If any of these come up during the work, they get filed as issues, not done.

---

## 7. Risks

| Risk | Likelihood | Impact | Mitigation |
|------|------------|--------|------------|
| Simulator can't fully replicate WebSocket layer | Med | Med | Drop down to PlayerSession-direct simulation; still catches 90% of bugs |
| iOS snapshot tests are flaky | Med | Low | Deterministic clocks, final-state captures only |
| StoreKit IAP can't be tested in CI | High | Low | Document as manual test; smoke test in TestFlight build |
| Sub-agent makes silent breaking change | Med | High | Verify-before-complete discipline; primary always re-runs full suite |
| 1000-seed soak finds an unfixable architectural bug | Low | High | Triage, defer to v1.1 if not blocking happy path |
| TestFlight upload fails due to provisioning | Med | Med | Verify signing certs early in Phase 5, not at the end |

---

## 8. Definition of Done

The plan is done when, on a fresh clone:

```bash
cd server && npm install && npm run build && npm test && npm run e2e
# All green

# In iOS:
# Open Xcode, run all tests via XcodeBuildMCP
# All green

# A signed build is in TestFlight
# docs/MVP_TESTFLIGHT_NOTES.md exists
```

And Craig has the TestFlight invite link to share.

---

## 9. Approval

**Approved by Craig:** 2026-04-13 — chose Option A, instructed to write design, commit, and execute through MVP.

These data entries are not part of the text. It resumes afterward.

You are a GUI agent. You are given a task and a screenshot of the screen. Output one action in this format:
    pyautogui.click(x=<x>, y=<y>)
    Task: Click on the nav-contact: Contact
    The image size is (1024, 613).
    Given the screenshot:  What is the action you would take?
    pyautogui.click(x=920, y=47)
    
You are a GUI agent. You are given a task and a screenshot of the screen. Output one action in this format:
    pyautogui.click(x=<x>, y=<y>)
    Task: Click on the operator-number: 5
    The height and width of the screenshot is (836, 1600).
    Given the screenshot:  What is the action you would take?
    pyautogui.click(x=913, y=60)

**Next step:** Invoke `superpowers:writing-plans` skill to convert this design into an executable, sub-agent-friendly implementation plan.

---

## 10. Decisions (ADRs)

### ADR-001: Simulator entry point = `PlayerSession` (not WebSocketServer)

**Context:** Phase 1 needs a headless harness that can run full lifetimes in milliseconds. Two options: spin up the full `WebSocketServer` and connect a fake client, or instantiate `PlayerSession` directly with a stub WebSocket.

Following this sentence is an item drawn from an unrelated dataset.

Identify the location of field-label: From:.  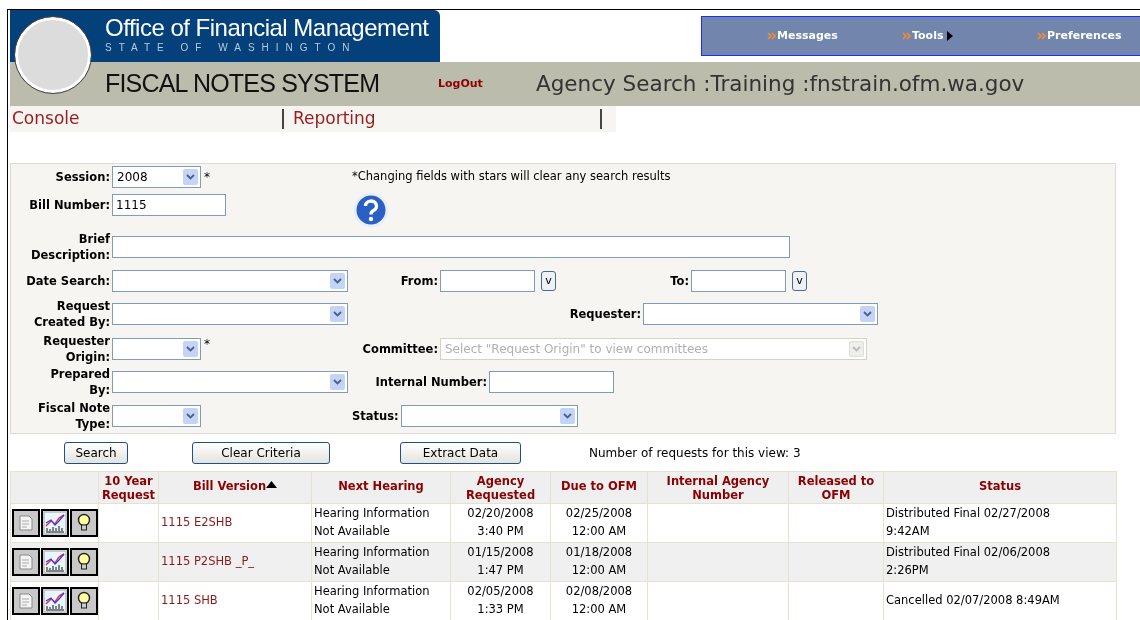
(419, 280).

**Decision:** Instantiate `PlayerSession` directly.

**Rationale:**
- `PlayerSession`'s only `ws` usage is `ws.readyState === WebSocket.OPEN` and `ws.send(data)` — trivially mockable with `{ readyState: 1, send: collector }`.
- An existing test pattern already does this: `server/tests/game/playerSession.regression.test.ts` (`createSession` helper at lines 105-112).
- Skipping the WebSocket layer removes ~50ms of boot per test run and eliminates dispatcher/handler coupling we don't need.
- We drive ticks by calling `(session as any).advanceMinute()` in a loop, bypassing `setInterval` entirely. This makes simulation deterministic and fast.

**Required mocks (minimum viable):**
- `src/database/players.js` → `savePlayer`, `saveConversation` → noop
- `src/database/eventInstances.js` → in-memory store (so v2 event runtime can create/answer/resolve events)
- `src/services/notifications/notificationManager.js` → `notifyRealtimeEvent`, `queueRealtimeNotification`, `clearThrottle` → noop

**NOT mocked:**
- `stats_manager` (age progression, peak energy, etc.)
- `health_manager` (death checks, death chance)
- `intradayActivity` (daily plan, intraday location)
- `events/v2/runtime` (real event engine)
- Event definitions themselves
- Retention integration

The whole point of the simulator is to run real game logic. Mocking it would defeat the purpose.

**Consequence:** Bugs the simulator catches are bugs in real game logic, not mock artifacts. Phase 2 fixes address actual issues.